Das Ehepaar und Regie-Duo Stina Werenfels und Filmemacher Samir richten die Scheinwerfer auf den «Unbekannten Bekannten» – so der Titel des neuen Kinofilms. Und dieser wirkt, als würde hier ein altes Versäumnis nachträglich korrigiert.
Als könnte die Geschichte entgleiten
In der nächsten Szene öffnet Hirschfelds Tochter eine Kiste: Karten, Fotos, eine Waffenpatrone. Vielleicht für den Notfall. Erinnerungen setzen sich zusammen, vorsichtig, tastend. Weggefährten sprechen über ihn. So entsteht eine Figur, ein Mann, der Theatergeschichte schrieb, über Dinge, Zitate, Stimmen. Das ist rührend und bitter zugleich.
Nebenbei erfährt man, dass sich in der Schweiz lange kaum jemand für ihn interessierte: sein Nachlass landet in New York. Eine kleine Pointe über das nationale Gedächtnis: Es feiert Institutionen – und vergisst, wer sie möglich gemacht hat.
Werenfels und Samir erzählen das klassisch: Archivbilder, Interviews, Dokumente. Sehr kontrolliert, fast vorsichtig. Als könnte die Geschichte entgleiten, wenn man sie zu frei erzählen würde. Dabei ist sie längst ausser Kontrolle: Exil, Antisemitismus, Verfolgung – und ein Theater, das gegen die Zeit spielt, während draussen die Welt zerfällt.
Dazu passt auch die Konstellation für Hirschfeld in der Schweiz: Man braucht ihn, einen deutschen Juden, aber man traut ihm nicht. Man nutzt seine Energie und nennt sie «Überfremdung». Man lässt ihn arbeiten und bittet ihn, politisch still zu sein. Hirschfeld bewegt sich wie jemand, der weiss, dass er bleiben darf, solange er nicht zu laut wird. Und ist es doch.

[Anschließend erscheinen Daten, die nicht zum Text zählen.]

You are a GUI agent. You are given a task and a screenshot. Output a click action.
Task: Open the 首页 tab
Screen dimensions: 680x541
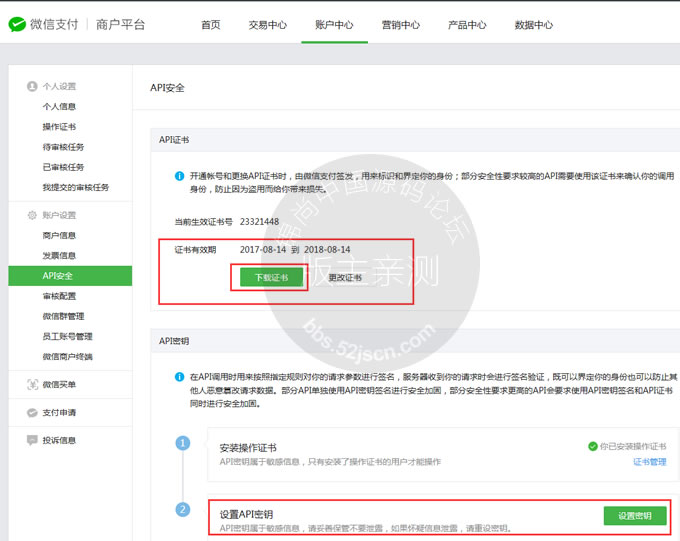(210, 25)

Wichtig – nur nicht sichtbar
Doch während das Material brennt, bleibt die Form des Films kühl. Das ist Haltung und Begrenzung zugleich. Man versteht viel, wird selten überrascht. Und doch kippt es immer wieder: Wenn die Tochter erzählt, wie sie sich vom Vater verabschieden musste; wenn aus Dürrenmatt «de Dürri» wird; wenn aus Geschichte plötzlich ein Mensch wird, der einfach arbeiten wollte, der sein wollte. Dann bekommt dieser Film etwas Leichtes, beinahe Zärtliches.
«Hirschfeld – Unbekannter Bekannter» ist kein wagemutiger Dokfilm, er will einen nicht umhauen. Er will, dass man sich an jemanden erinnert, den man offenbar ziemlich gründlich übersehen hat. So leistet er am Ende weniger eine Entdeckung als eine Korrektur. Und zeigt, wie ein Mann zentral sein kann, ohne sichtbar zu werden.
Die fast zu vorsichtige Zurückhaltung des Films zwingt einen, die Leerstelle selbst zu sehen. Und sie lässt sich danach nicht mehr so leicht übersehen.